Bruxelles, 30/06/2008 (Agence Europe) - « Nous demeurons très inquiets quant aux conséquences économiques et surtout sociales » de l'inflation qui a atteint, avec un taux de 4% pour le mois de juin, son niveau « le plus élevé dans la zone euro depuis que nous avons la monnaie unique », a déclaré Joaquín Almunia, le commissaire européen aux Affaires économiques et monétaires, lundi 30 juin devant la commission compétente du Parlement européen (voir autre nouvelle). Il a indiqué qu'il était « clair » que les chiffres trimestriels de l'inflation seraient supérieurs à ceux prévus par la Commission européenne ainsi que, vraisemblablement, les chiffres pour l'ensemble de l'année 2008, même si une stabilisation de l'inflation est envisageable au deuxième semestre de l'année. Il a réitéré les facteurs qui expliquent cette inflation: augmentation des prix des produits énergétiques et des matières premières qui se répercutent sur les prix à la consommation.
Comment agir pour remédier à cette situation ? M. Almunia a souligné qu'il convenait de veiller à « ne pas mettre en œuvre des actions qui entraîneraient des distorsions ». À court terme, des mesures « limitées dans le temps » et « ciblées » pourront soulager les catégories de population et les secteurs d'activité les plus défavorisés, a-t-il ajouté. Concernant les salaires, la modération reste, selon lui, de mise, même si des augmentations sont envisageables si elles sont liées à des augmentations de productivité. Répondant aux députés européens accusant la Commission d'immobilisme sur la question du pouvoir d'achat, il a listé les actions déjà entreprises: le « bilan de santé » de la Politique agricole commune (PAC), le paquet législatif « Énergie/Climat », l'analyse des circuits de distribution des produits de détail, le dialogue avec les pays producteurs de pétrole, l'aide d'urgence aux pays en développement. Quant à la spéculation financière sur les prix du brut, M. Almunia a indiqué que ce phénomène exacerbe les tensions observées mais n'en constitue pas l'origine.

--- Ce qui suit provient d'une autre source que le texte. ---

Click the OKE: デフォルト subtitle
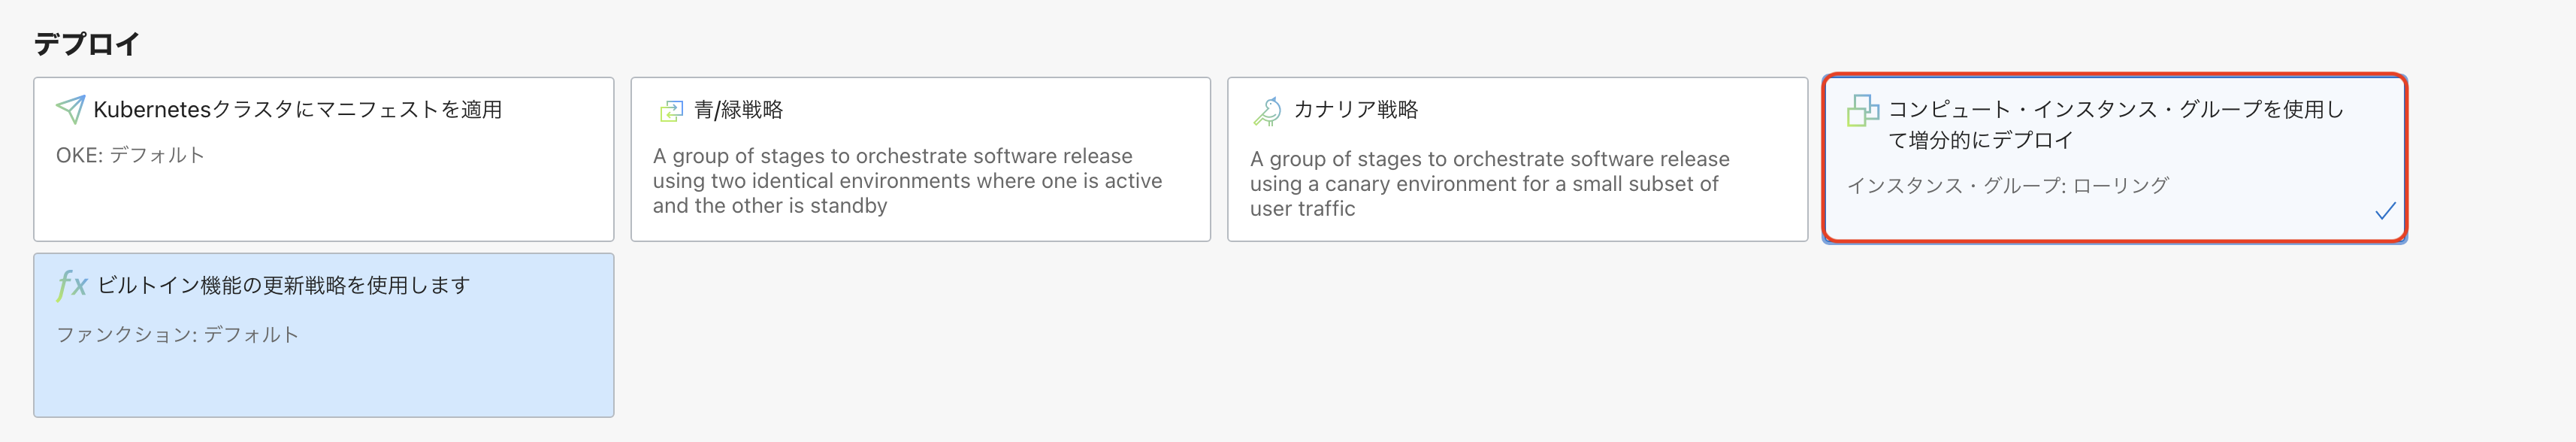Viewport: 2576px width, 442px height. [130, 155]
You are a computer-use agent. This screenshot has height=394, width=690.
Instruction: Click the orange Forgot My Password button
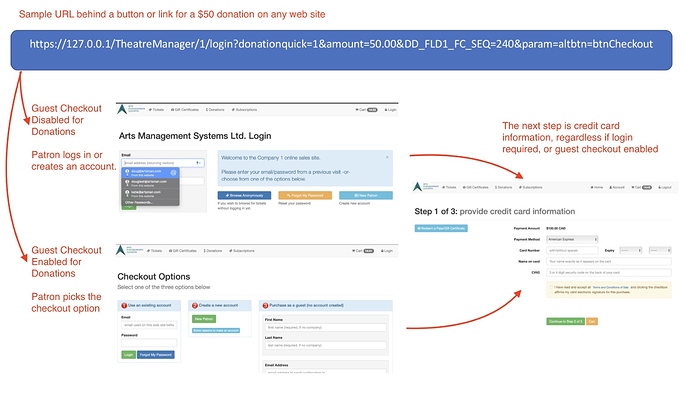(x=305, y=195)
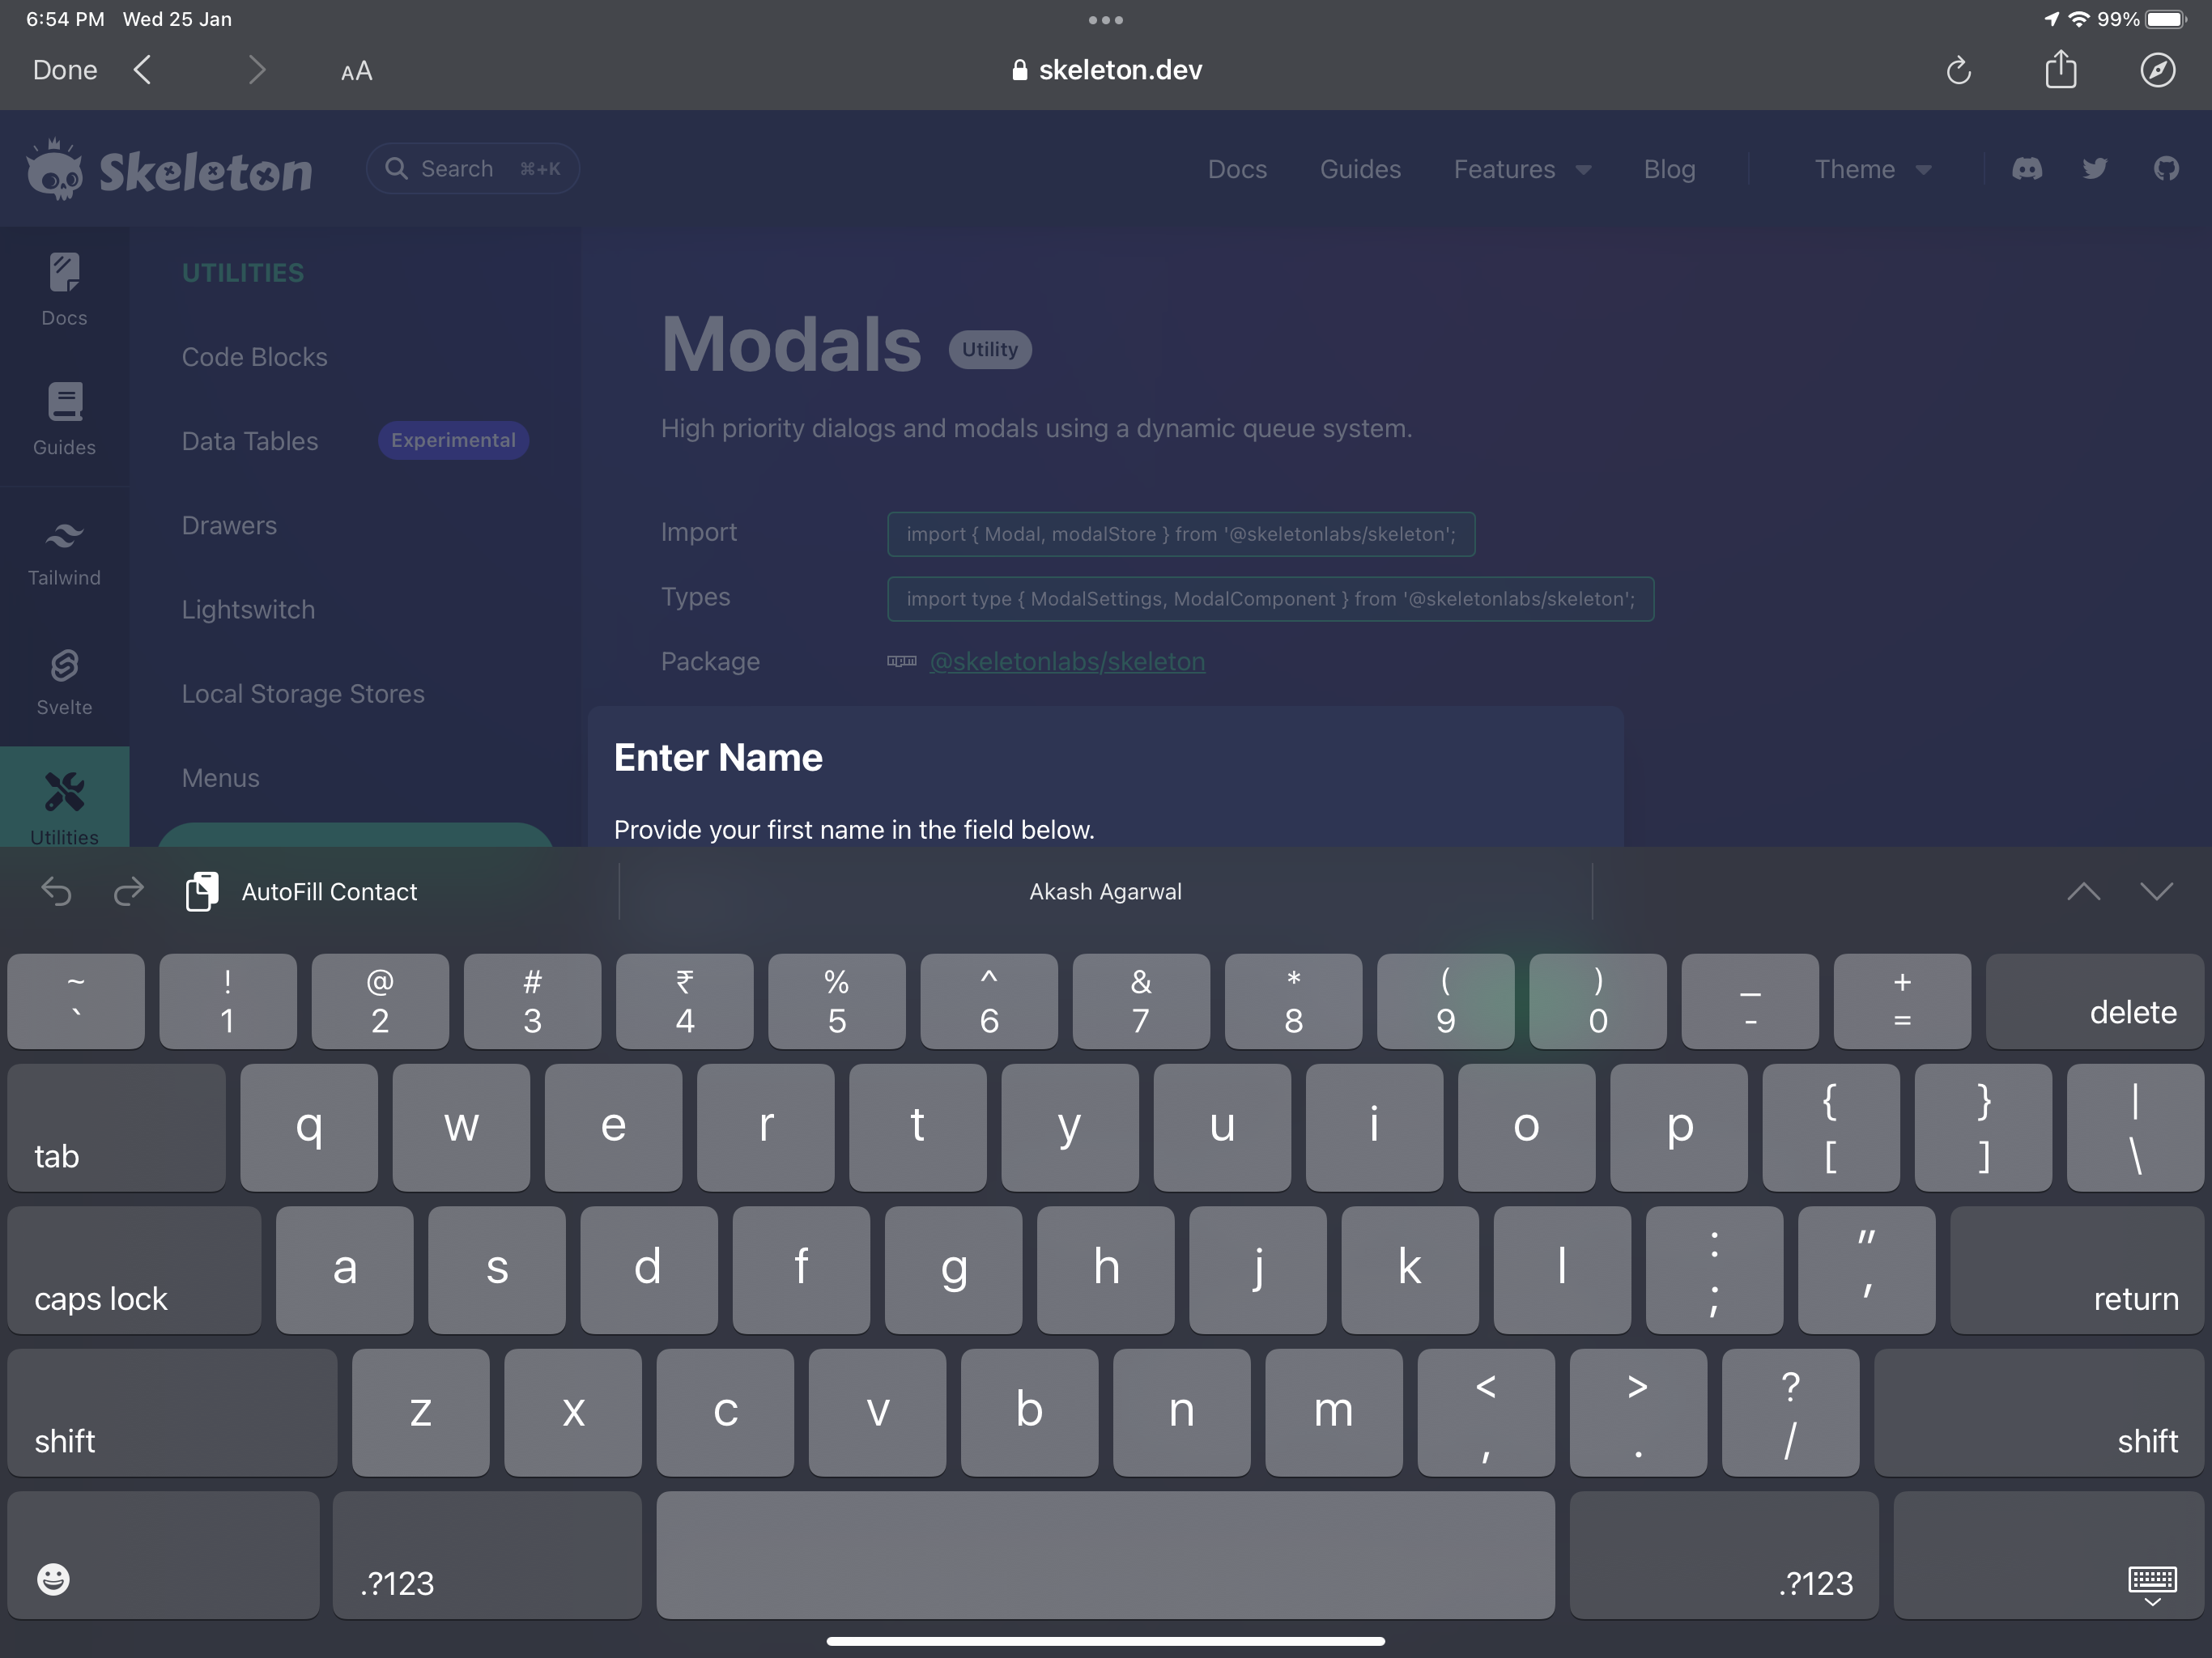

L'euro nous rend-il vraiment plus fort ?, a interrogé la Portugaise du PSE Elisa Ferreira. « Les prix et les taux d'intérêt ont été plus faibles que ceux que nous aurions payés si nous n'avions pas l'Union économique et monétaire (UEM). Il ne serait pas logique d'accuser l'euro du fait que le prix du pétrole et des matières premières augmente », a souligné M. Joaquín Almunia. Évoquant la récente communication de la Commission sur les dix ans de l'UEM, il a espéré que le Conseil Ecofin sera en mesure de débattre de ce dossier en octobre. Et de prôner un fonctionnement amélioré de l'UEM, en donnant notamment « un contenu réel à (sa) branche économique », sans changer les règles du traité, ni créer de nouvelles procédures. (M.B.)